Will do! I should have at least a test video out at some time this weekend. If I succumb to rampant rhythm game voyeurism then I'll probably buy the rest of what I need fairly soon.
I'd say at this point that it depends on the price of cameras. There is a really ghetto way that I can use my phone camera using iOS 8's screen mirroring (basically, mirror the screen, fire up the Camera app on the phone, set it in video mode so that its "shutter" speed stays above 1/30 or 1/60, and crop off the app chrome), but I'd rather not do that. Those cameras aren't really meant to take video for hours on end. I've heard that the PS4 camera is quite nice, so maybe that'll be an option. As a bonus, if it doesn't work out I can always use it for my PS4.
The only real rule is that whatever I get has to work on a Mac. Shouldn't be too hard, though there are a few things that curiously don't have drivers for that platform (such as the lower end Dazzles and such). I don't want to have to unplug my audio interfaces just to do some stupid streaming (I have every port except for the SD card slot in use on that poor thing, not to mention all of the ports on an external USB 3.0 hub).
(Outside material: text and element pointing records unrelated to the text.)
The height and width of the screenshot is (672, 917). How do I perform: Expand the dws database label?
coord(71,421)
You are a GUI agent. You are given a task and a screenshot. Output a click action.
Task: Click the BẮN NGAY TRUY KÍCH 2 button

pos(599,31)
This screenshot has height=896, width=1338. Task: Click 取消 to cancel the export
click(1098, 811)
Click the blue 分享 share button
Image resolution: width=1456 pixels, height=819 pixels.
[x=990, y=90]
The other touchy thing is going to be the audio. Obviously I'd like to have both the direct game audio so that the quality won't be shit, but I'd also like to have other audio so that I could talk and so that viewers will be able to hear the key clicks (and me screaming when I fail A [7K] with a 78% like what happened to me other night...I passed it on my next try, at least). I prefer playing audio through the TV so that I can hear the keys more clearly, but I think I'm just going to have to give up and wear headphones. Even if I turn my mic gain down, that doesn't change the fact that I'm using a condenser mic that could pick up an ant farting from two states away. My noise isolating studio cans are out of the question, so...uh, Apple earbuds, maybe? Hell, that would be an improvement over my TV speakers.
Edit: Ran into some complications. The Dazzle absolutely refused to record audio with VirtualDub, and Premiere's capture only works with very specific, presumably high-end devices. I tried pumping the audio through my mixer, but since USB shares an input/output with the 2 Track In/Out, I couldn't record the RCA input with USB.
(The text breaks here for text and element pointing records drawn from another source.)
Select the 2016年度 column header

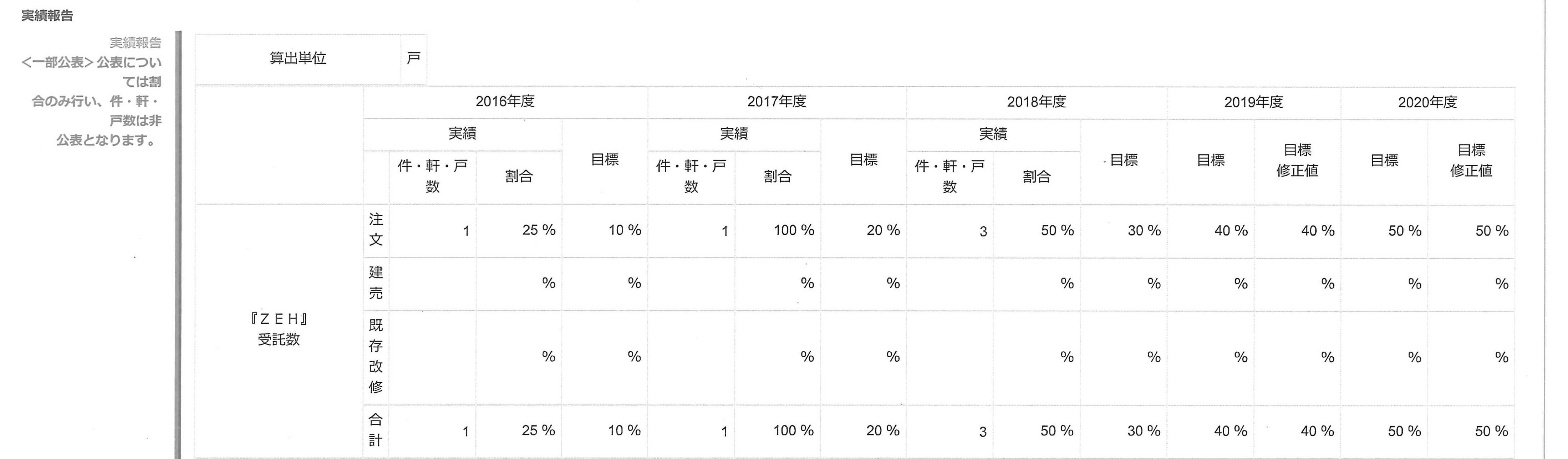(505, 102)
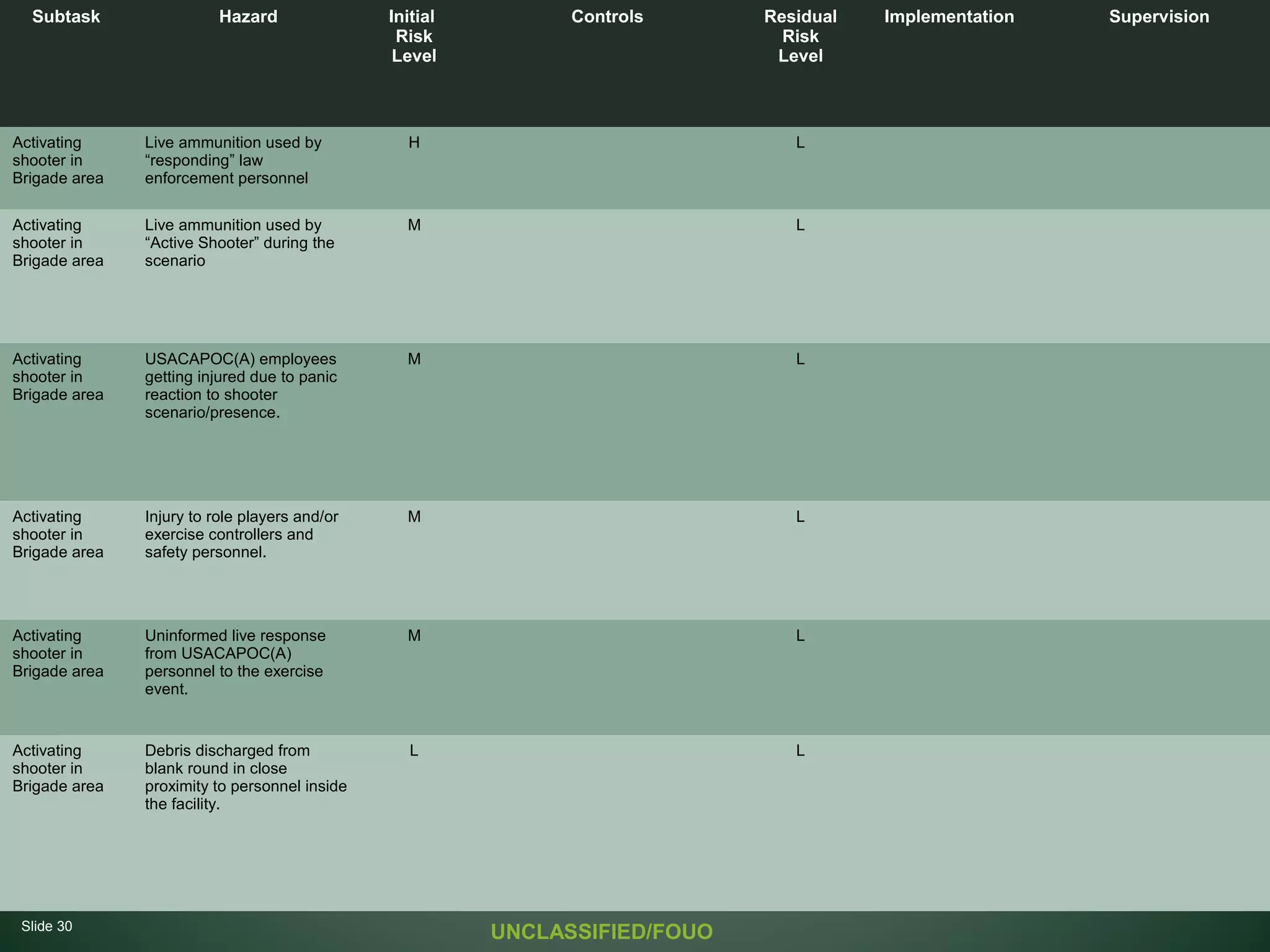Click the Active Shooter live ammunition hazard
The image size is (1270, 952).
point(239,243)
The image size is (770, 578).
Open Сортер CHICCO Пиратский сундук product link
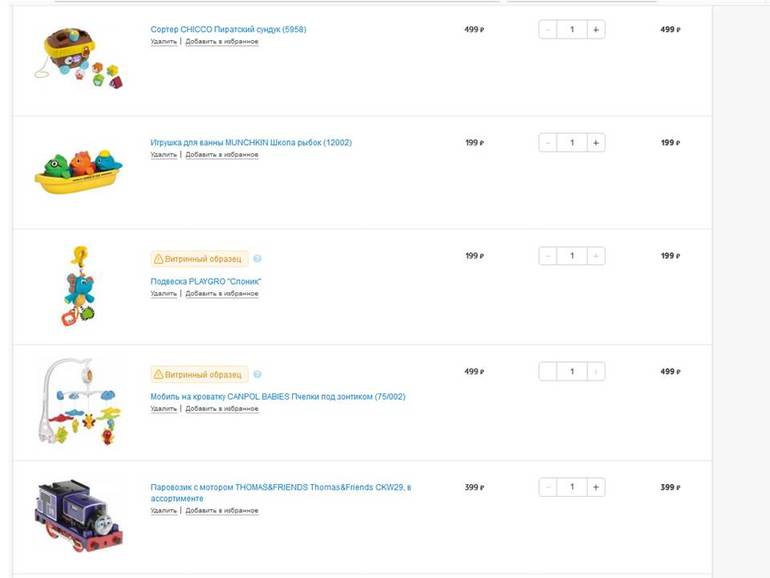pos(228,30)
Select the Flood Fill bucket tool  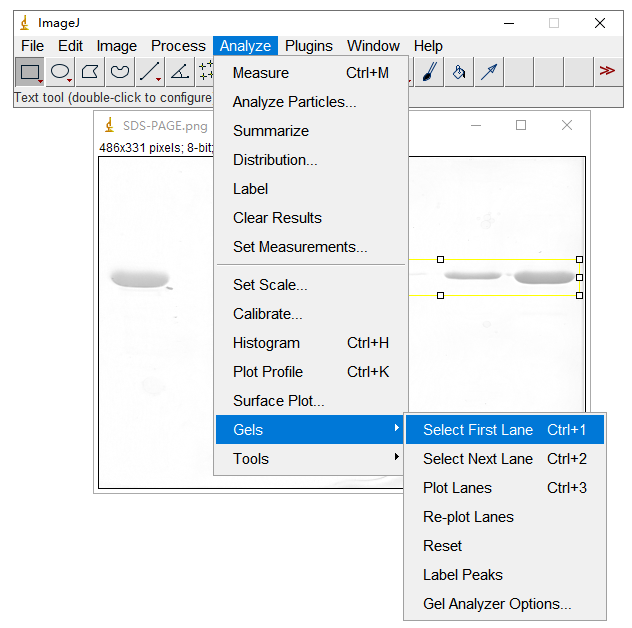pos(459,71)

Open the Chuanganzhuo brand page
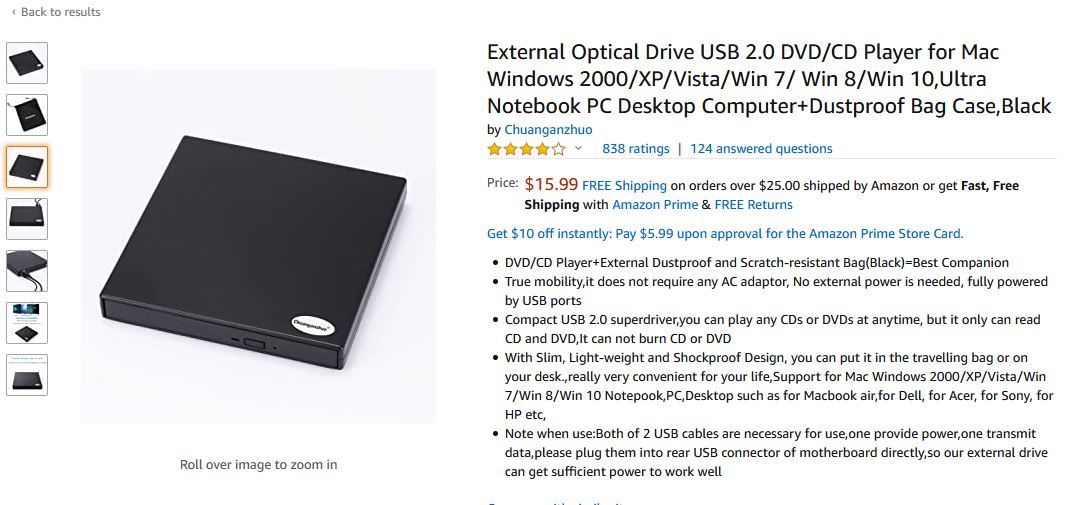coord(548,129)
I have a couple of options, but I'm going to need some more adapters either way. I could ditch USB and use one of my UCA222 interface to pull audio in from the mixer. I'd rather not do that since I would greatly prefer having digital output. Another option is adapting RCA to unbalanced TS connectors and plugging them into the currently-unused ch 3/4. That would probably be the cheapest approach and would still be effective. The problem with these two solutions is that while it would allow me to plug everything into my mixer and monitor it with my studio headphones, I wouldn't be able to do much with the audio in post-production. While I want the clickity clacks from the keys to be audible, I doubt viewers would want to hear them quite as much.
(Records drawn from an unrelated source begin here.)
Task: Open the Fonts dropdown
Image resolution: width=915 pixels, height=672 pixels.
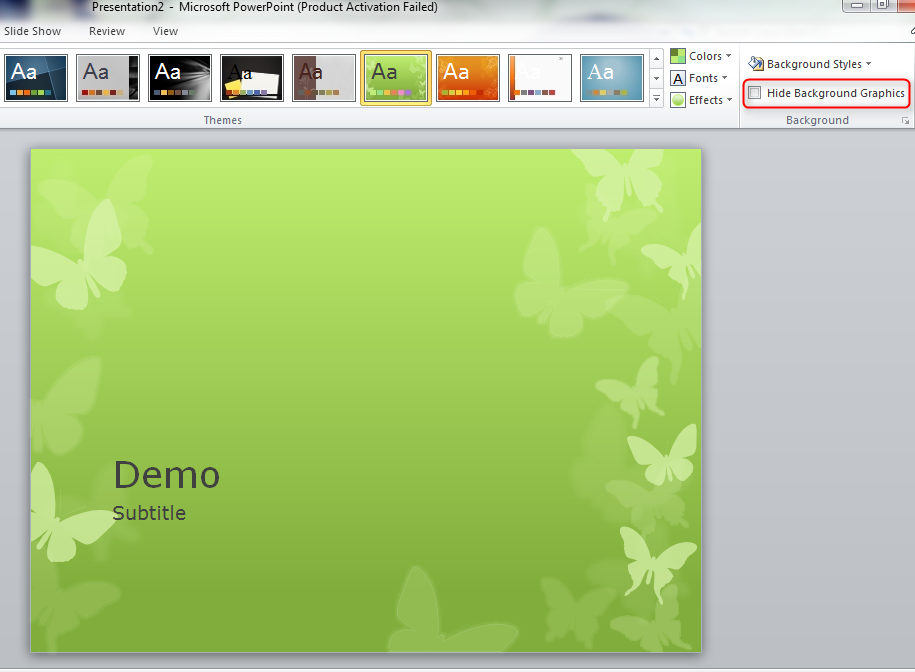Action: click(700, 78)
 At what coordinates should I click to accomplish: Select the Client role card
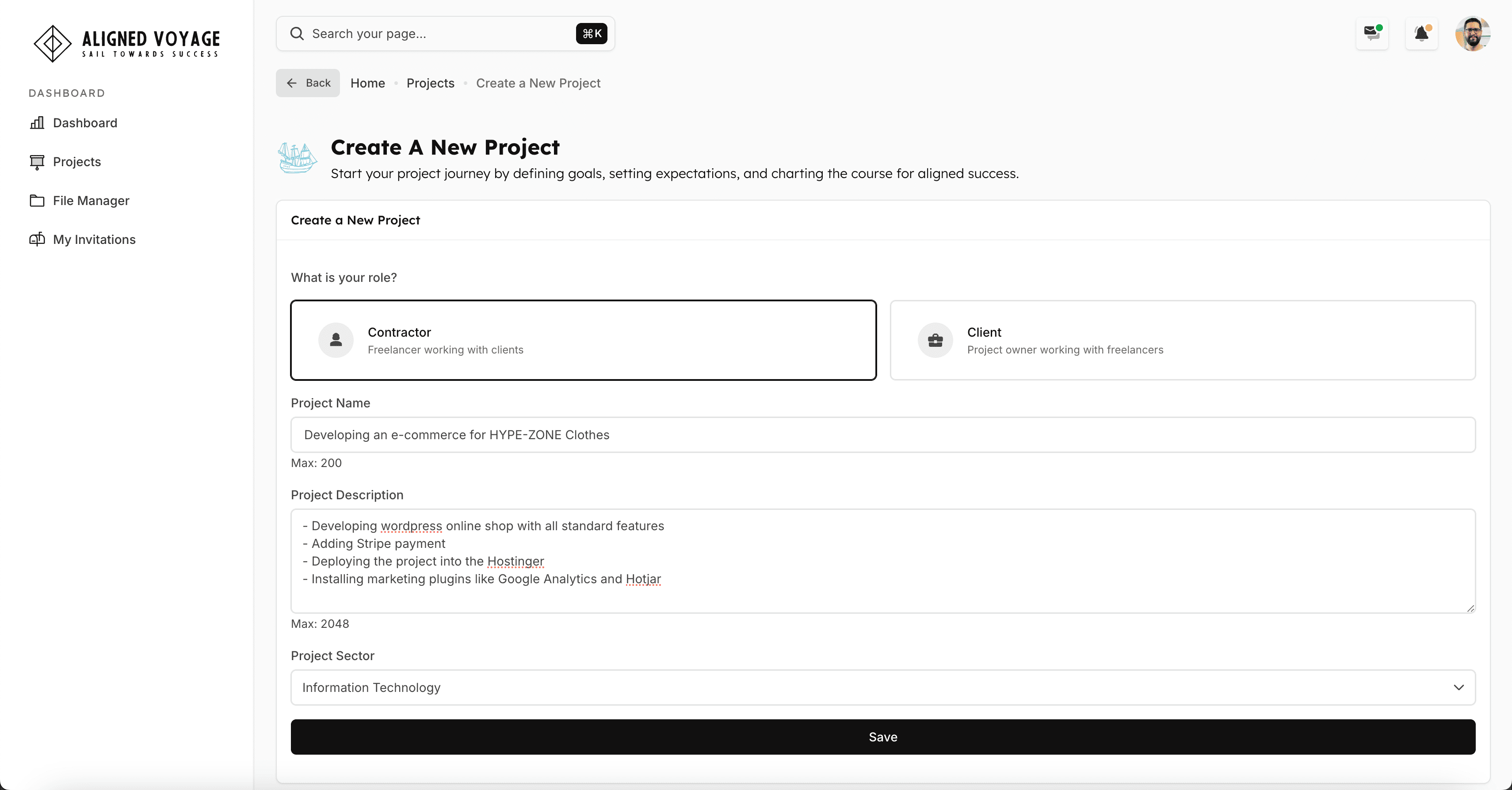tap(1182, 340)
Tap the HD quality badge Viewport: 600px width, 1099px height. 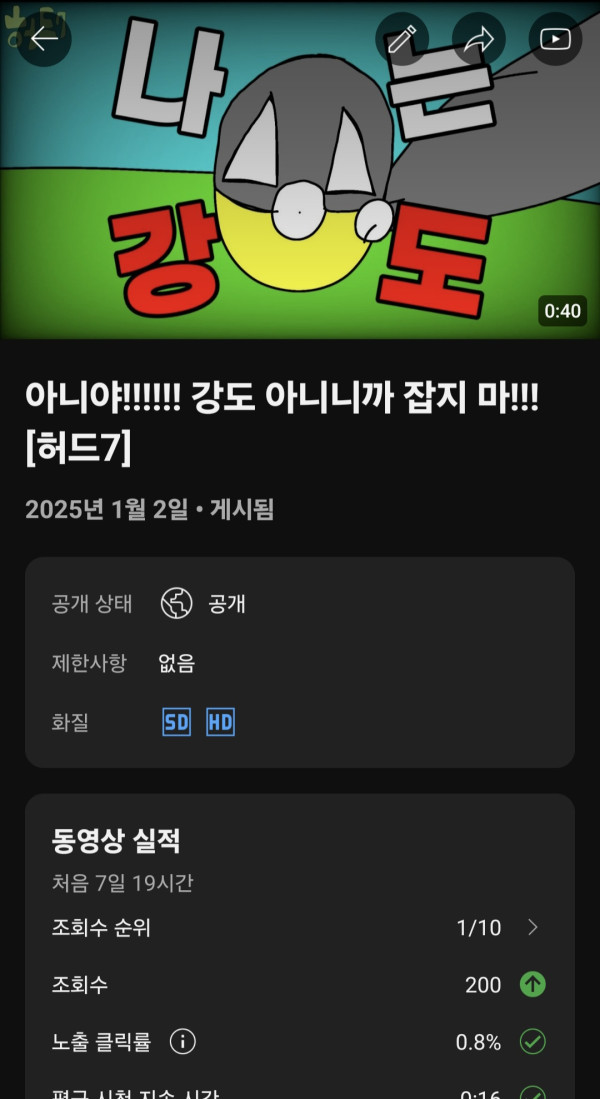[220, 723]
The only real ways to do this while keeping the audio separate is to either come up with another piece of capture software (and I really don't want to use the crash-happy Pinnacle software that the Dazzle comes with) or get a better capture device. I'd rather get the Dazzle working, because I don't want to throw a whole lot of cash at this just yet until I know it's going to work.
I could still technically get the game audio to come through the mixer so that I could monitor it even if I do one of the other two options. I'd have to get another set of RCA splitters, run RCA cables across the room to my mixer, adapt them to TS, plug them into ch3/4, and banish the audio to the alt3/4 output (on my mixer, muted channels are sent to alt3/4, which I have set to come through the headphones).
It's times like these that I'm glad I ended up going with the X1204 instead of sticking with something smaller, like the XENYX 502 or a basic XLR/USB interface with +48V.